- **TUGAS A**
Tuliskan kembali bagian kutipan tentang Hibernate dan EclipseLink, mulai dari "Hibernate ORM dan" hingga ke "identity and state.".
- **TUGAS B**
Menurut kutipan tentang Hibernate dan EclipseLink, pihak mana yang menegakkan kebenaran akhir, dan melalui apa?

Hibernate ORM dan EclipseLink sama-sama implementasi Jakarta Persistence. Tetapi “implementasi spec” bukan berarti behavior identik di semua area. Spec mendefinisikan kontrak utama. Provider mengisi detail runtime: metadata model, lazy loading mechanics, dirty checking, flush ordering, cache architecture, query optimization, weaving/enhancement, dan extension APIs.

Mental model yang benar:

Jakarta Persistence gives the contract.
Hibernate/EclipseLink execute the contract.
The persistence context holds runtime identity and state.
The database enforces final truth through constraints, locks, transactions, and query plans.

1. Four-Layer Model

Untuk menganalisis masalah ORM, gunakan empat lapisan berikut.

- **ENTRI DATASET**
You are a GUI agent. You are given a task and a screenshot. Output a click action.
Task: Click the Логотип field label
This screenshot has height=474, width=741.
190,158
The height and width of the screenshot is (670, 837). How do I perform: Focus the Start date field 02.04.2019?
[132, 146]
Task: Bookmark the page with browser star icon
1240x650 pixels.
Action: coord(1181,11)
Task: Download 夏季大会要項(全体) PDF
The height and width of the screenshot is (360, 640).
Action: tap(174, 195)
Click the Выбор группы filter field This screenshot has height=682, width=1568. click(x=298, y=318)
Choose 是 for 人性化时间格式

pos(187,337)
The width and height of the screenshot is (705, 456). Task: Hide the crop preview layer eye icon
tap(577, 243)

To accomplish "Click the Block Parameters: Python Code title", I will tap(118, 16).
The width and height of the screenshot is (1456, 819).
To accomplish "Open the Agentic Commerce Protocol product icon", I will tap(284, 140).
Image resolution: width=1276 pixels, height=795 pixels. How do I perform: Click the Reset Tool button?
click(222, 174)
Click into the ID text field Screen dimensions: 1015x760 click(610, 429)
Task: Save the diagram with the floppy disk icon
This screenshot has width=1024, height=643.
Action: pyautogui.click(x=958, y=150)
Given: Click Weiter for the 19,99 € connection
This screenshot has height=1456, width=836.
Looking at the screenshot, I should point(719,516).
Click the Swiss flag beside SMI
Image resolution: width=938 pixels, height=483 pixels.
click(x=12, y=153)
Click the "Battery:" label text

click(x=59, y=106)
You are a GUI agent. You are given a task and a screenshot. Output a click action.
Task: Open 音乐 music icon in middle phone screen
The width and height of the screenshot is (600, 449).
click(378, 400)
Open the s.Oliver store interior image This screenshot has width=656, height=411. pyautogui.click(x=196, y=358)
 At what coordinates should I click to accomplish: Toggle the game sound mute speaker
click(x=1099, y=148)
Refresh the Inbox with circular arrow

- **JAWABAN LATIHAN A**
Hibernate ORM dan EclipseLink sama-sama implementasi Jakarta Persistence. Tetapi “implementasi spec” bukan berarti behavior identik di semua area. Spec mendefinisikan kontrak utama. Provider mengisi detail runtime: metadata model, lazy loading mechanics, dirty checking, flush ordering, cache architecture, query optimization, weaving/enhancement, dan extension APIs.

Mental model yang benar:

Jakarta Persistence gives the contract.
Hibernate/EclipseLink execute the contract.
The persistence context holds runtime identity and state.

- **JAWABAN LATIHAN B**
Database menegakkan kebenaran akhir melalui constraints, locks, transactions, dan query plans.